— AVAILABLE DATA —
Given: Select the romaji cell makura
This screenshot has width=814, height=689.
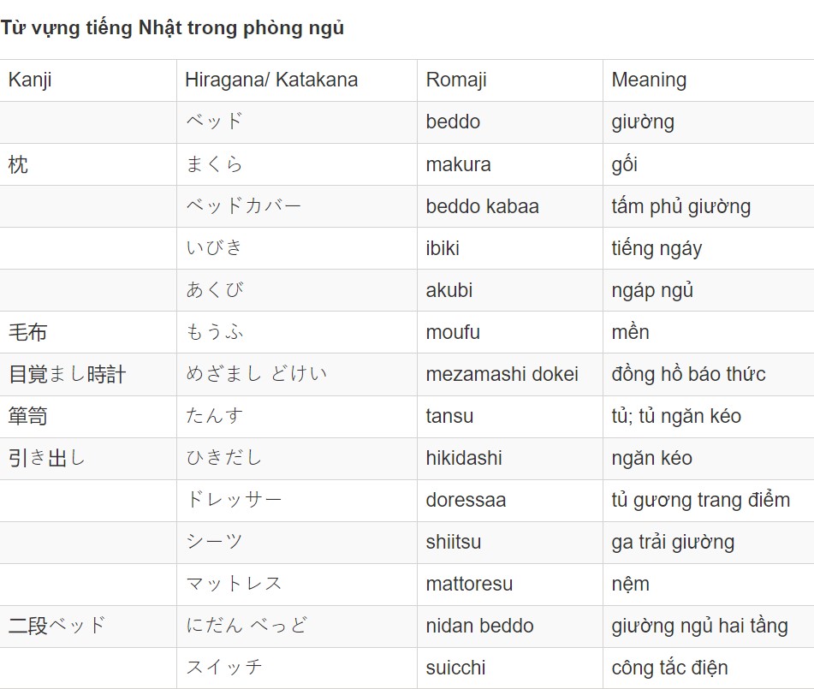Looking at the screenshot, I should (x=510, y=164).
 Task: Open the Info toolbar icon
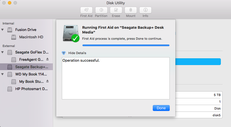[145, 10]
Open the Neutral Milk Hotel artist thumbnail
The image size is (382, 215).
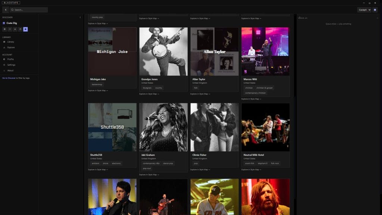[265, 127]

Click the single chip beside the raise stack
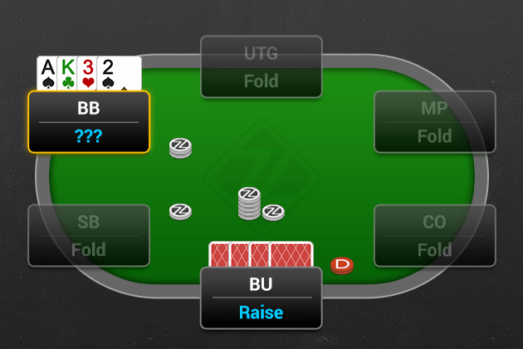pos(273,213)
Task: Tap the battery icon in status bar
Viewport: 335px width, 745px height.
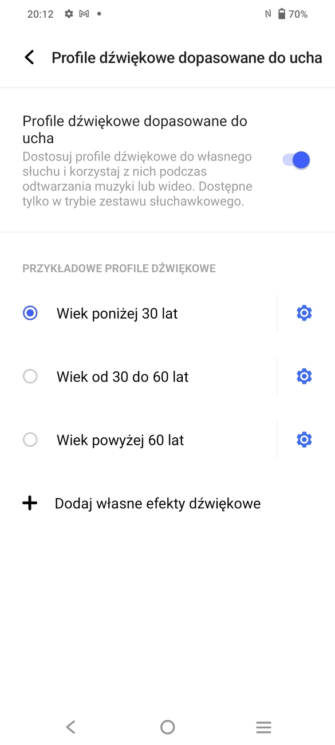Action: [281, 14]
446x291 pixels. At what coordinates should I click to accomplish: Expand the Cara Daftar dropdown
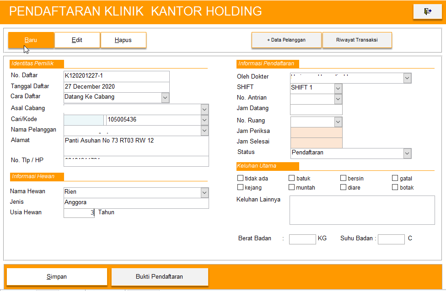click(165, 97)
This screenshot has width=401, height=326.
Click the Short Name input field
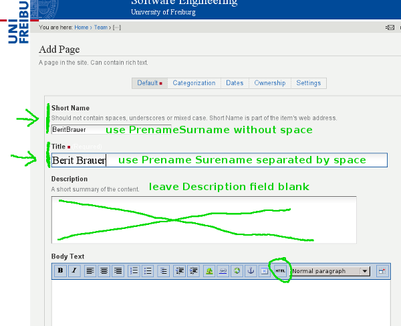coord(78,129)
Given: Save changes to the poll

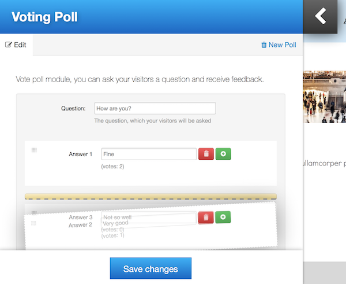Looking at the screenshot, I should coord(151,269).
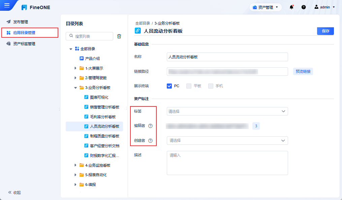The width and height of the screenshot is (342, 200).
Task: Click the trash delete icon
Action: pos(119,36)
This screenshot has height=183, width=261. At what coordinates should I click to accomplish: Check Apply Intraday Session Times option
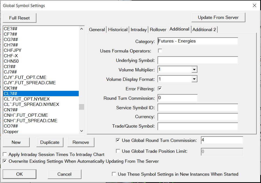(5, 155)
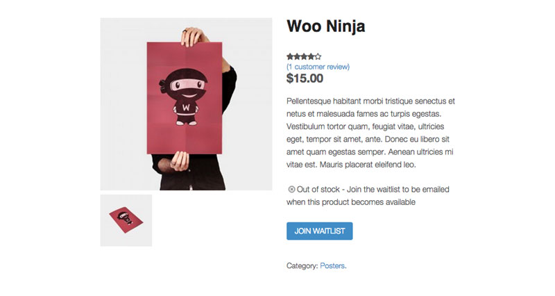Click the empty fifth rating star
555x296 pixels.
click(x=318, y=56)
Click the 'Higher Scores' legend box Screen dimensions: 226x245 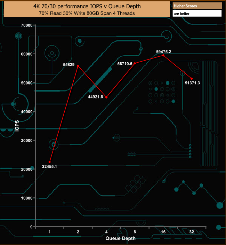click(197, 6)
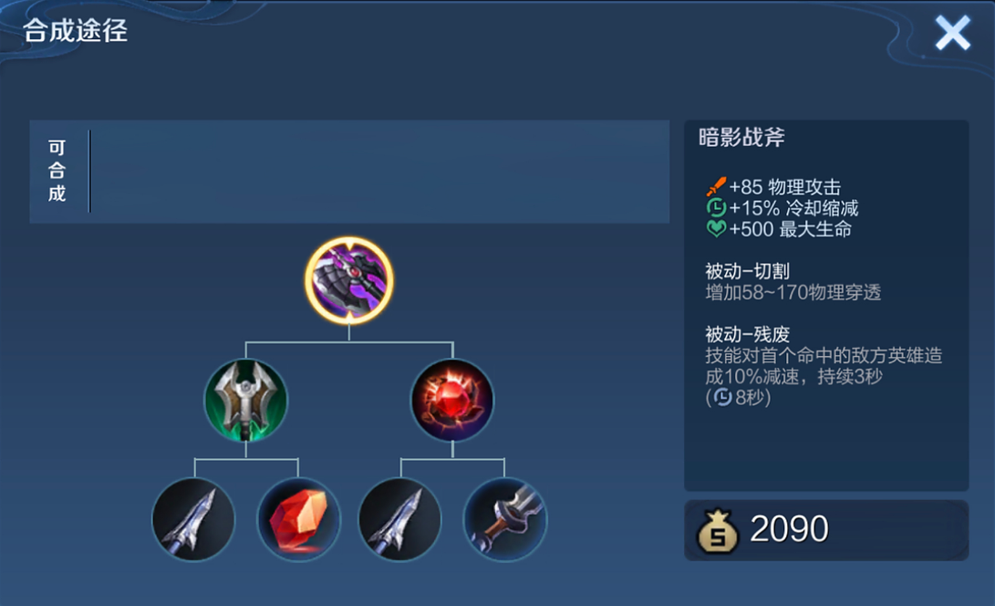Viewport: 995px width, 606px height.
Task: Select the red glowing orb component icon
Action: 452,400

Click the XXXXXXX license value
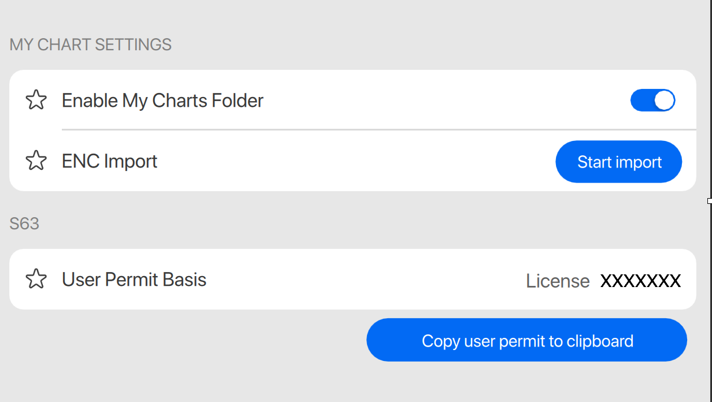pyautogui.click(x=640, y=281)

— ASSIGNED TASK —
Would you set down only the lines above from the line with "Click the single chip beside the raise stack" to the line with "This screenshot has width=401, height=326.", both included, exactly as they stand and without the pictures?

— WRITTEN RESPONSE —
Click the single chip beside the raise stack
pos(273,213)
Task: Tap the battery icon in status bar
Viewport: 335px width, 745px height.
Action: [281, 14]
446x291 pixels. At what coordinates should I click to accomplish: Expand the Cara Daftar dropdown
click(165, 97)
This screenshot has width=401, height=326.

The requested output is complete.